◆ **TESTO MOSTRATO**:
Una mostra, quella del MoMa, importante nella storia dell’architettura contemporanea  perché pone nuovi riferimenti  per il dibattito internazionale e apre nuove prospettive per l’architettura  che in quegli anni risultava paralizzata intorno ai temi del postmodernismo.  Non ho avuto modo di visitarla ma è stata  pluripubblicata e abbiamo avuto tutti modo di studiarla. Non tutti i partecipanti lavoravano sugli stessi temi,  e seguivano percorsi culturali differenti. Merito del camaleontico  Philip Johnson fu quello di capire che il postmodernismo,  di cui era uno dei principali portavoce, era in caduta definitiva e quindi bisognava creare nuove opportunità.   Per la mia personale  esperienza ha  rappresentato  un  punto di transito, una conferma ed uno incentivo ad indagare una  rottura linguistica  che di li a poco si sarebbe imposta a scala planetaria. La cosa che più incuriosisce è che praticamente tutti gli architetti invitati hanno preso le distanze in qualche modo dalla mostra stessa e dalla loro partecipazione. Credo per non venir etichettati come protagonisti di un ennesimo stile secondo le formule così abilmente formulate da Johnson e dimostrando di avere tutti in questo una grande maturità critica. Penso che  gli architetti  che erano stati invitati in quella mostra non  lavoravano su temi codificabili in  uno stile  e portavano avanti istanze difficilmente  inquadrabili in un “manifesto”, che non è stato mai fatto perché non poteva  essere fatto.  Lo stesso termine “decostruttivismo” è stato preso in prestito dagli scritti di Jacques Derrida  ed  il filosofo dava allo stesso  altri significati. Fu in seguito che tramite gli approfondimenti intellettualizzanti di Eisenman e Tschumi  il filosofo francese diventa uno stimolo determinante per  la maggior parte degli architetti coinvolti in quelle esperienze che restano, in ogni caso,  esperienze aperte. Da qui il non riconoscersi in caselle preordinate  che viceversa  potevano  anche stare bene all’organizzatore Johnson .

Come si sa dalla mostra, proprio per le politiche New York-centriche, sono stati esclusi molti architetti californiani e della costa Ovest (il solo Gehry era presente in quanto impossibile da rimuovere). Che rapporto ha lei con l’architettura decostruttivista californiana. Glielo chiedo perché leggendo i suoi progetti vedo delle assonanze più intense con le ricerche della West Coast che con un certo intellettualismo linguistico molto presente alla mostra che, in fondo, altro non è che la declinazione stilistica estrema del grande dibattito sull’autonomia e sul linguaggio che si era sviluppato a New York tra l’IUAS e la rivista Oppositions.

◆ **OBIETTIVO**:
Ricopia fedelmente, dal testo sulla mostra del MoMA, il passo che si apre con le parole contenenti "Come si sa dalla" e si chiude con "la rivista Oppositions.".

◆ **DATI ARCHIVIATI**:
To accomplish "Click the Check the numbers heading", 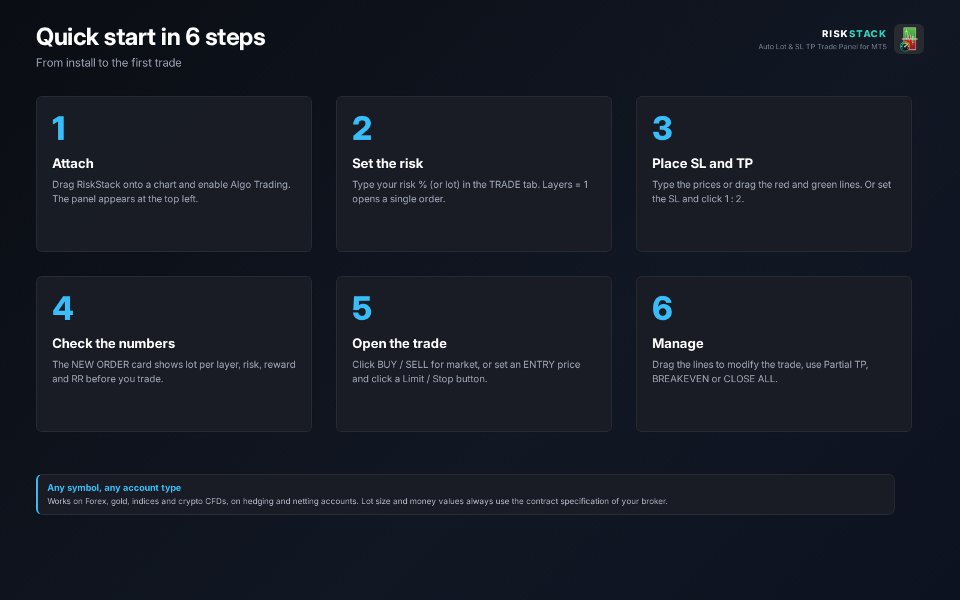I will point(113,343).
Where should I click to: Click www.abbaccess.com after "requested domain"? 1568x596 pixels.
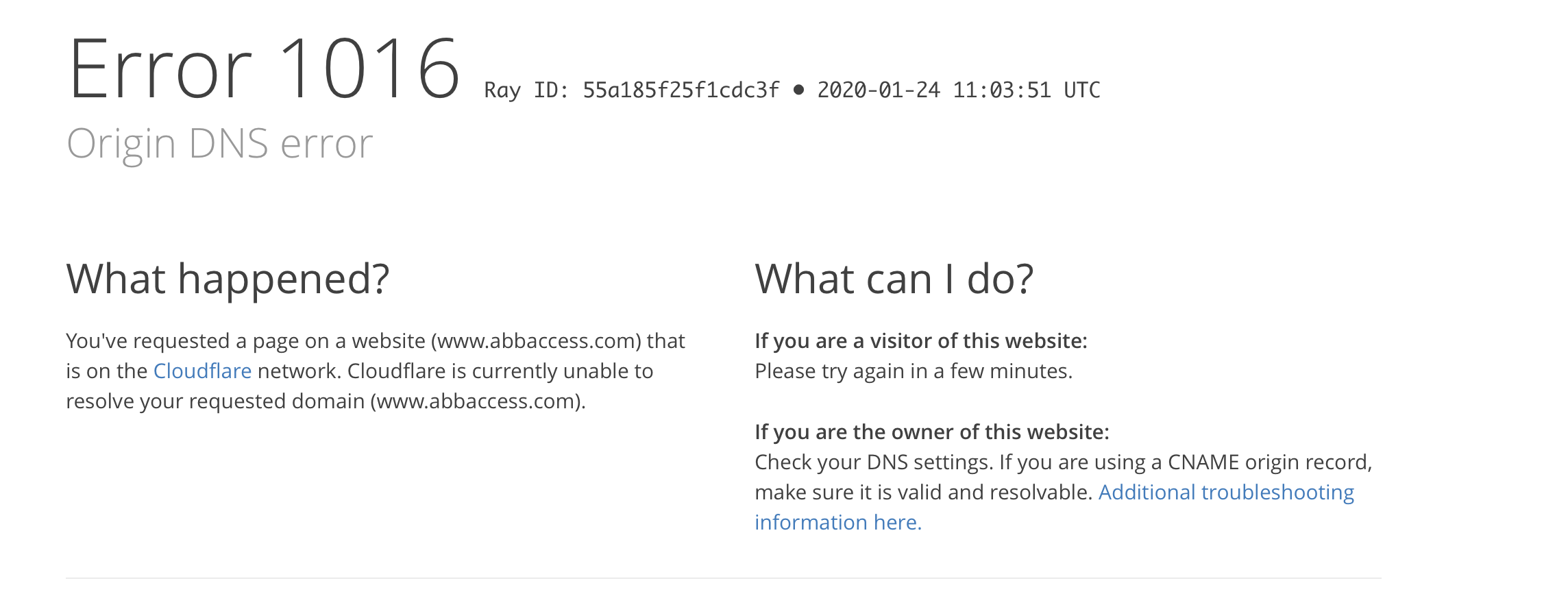(476, 401)
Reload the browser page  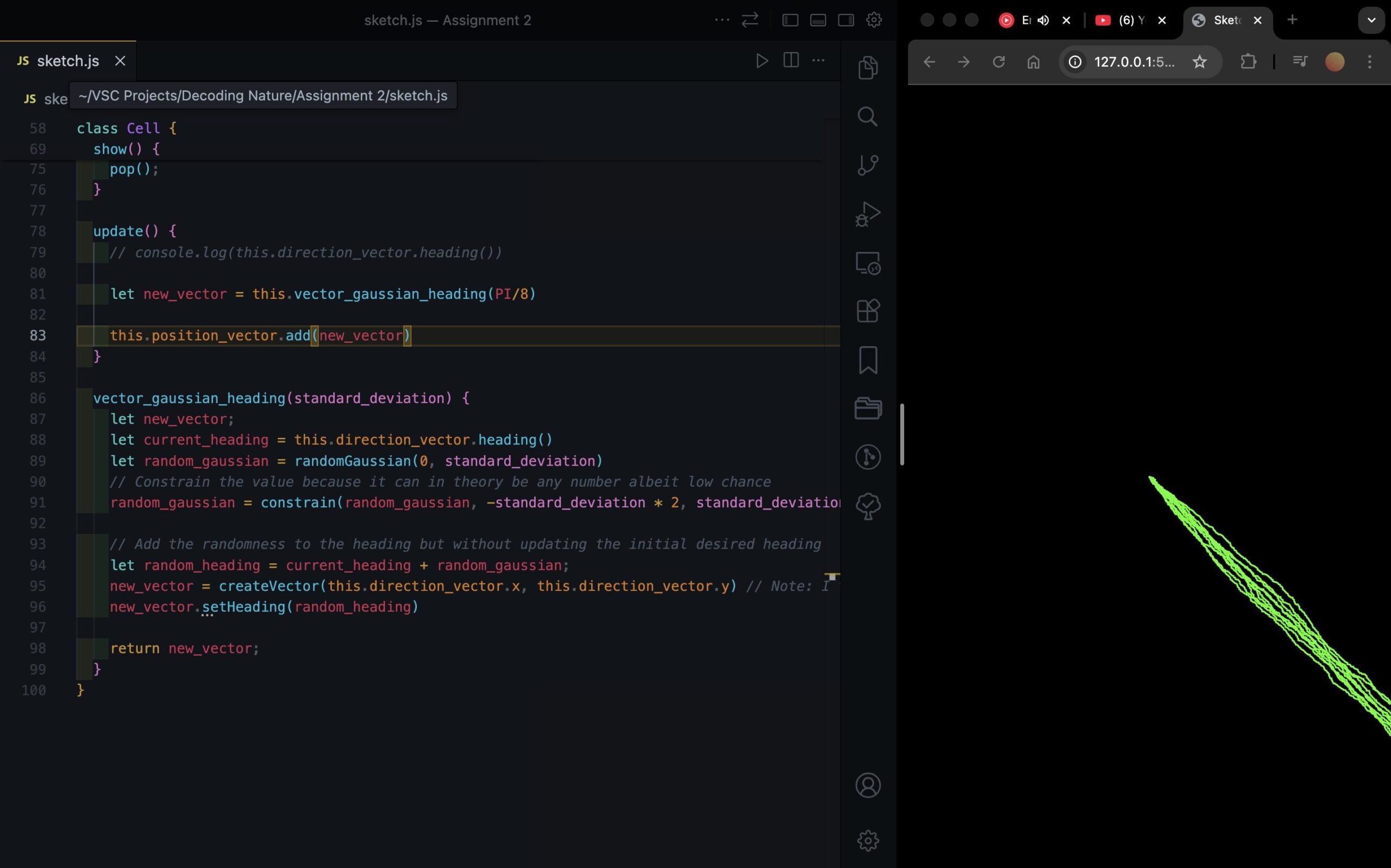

◆ **RISPOSTA ATTESA**:
Come si sa dalla mostra, proprio per le politiche New York-centriche, sono stati esclusi molti architetti californiani e della costa Ovest (il solo Gehry era presente in quanto impossibile da rimuovere). Che rapporto ha lei con l’architettura decostruttivista californiana. Glielo chiedo perché leggendo i suoi progetti vedo delle assonanze più intense con le ricerche della West Coast che con un certo intellettualismo linguistico molto presente alla mostra che, in fondo, altro non è che la declinazione stilistica estrema del grande dibattito sull’autonomia e sul linguaggio che si era sviluppato a New York tra l’IUAS e la rivista Oppositions.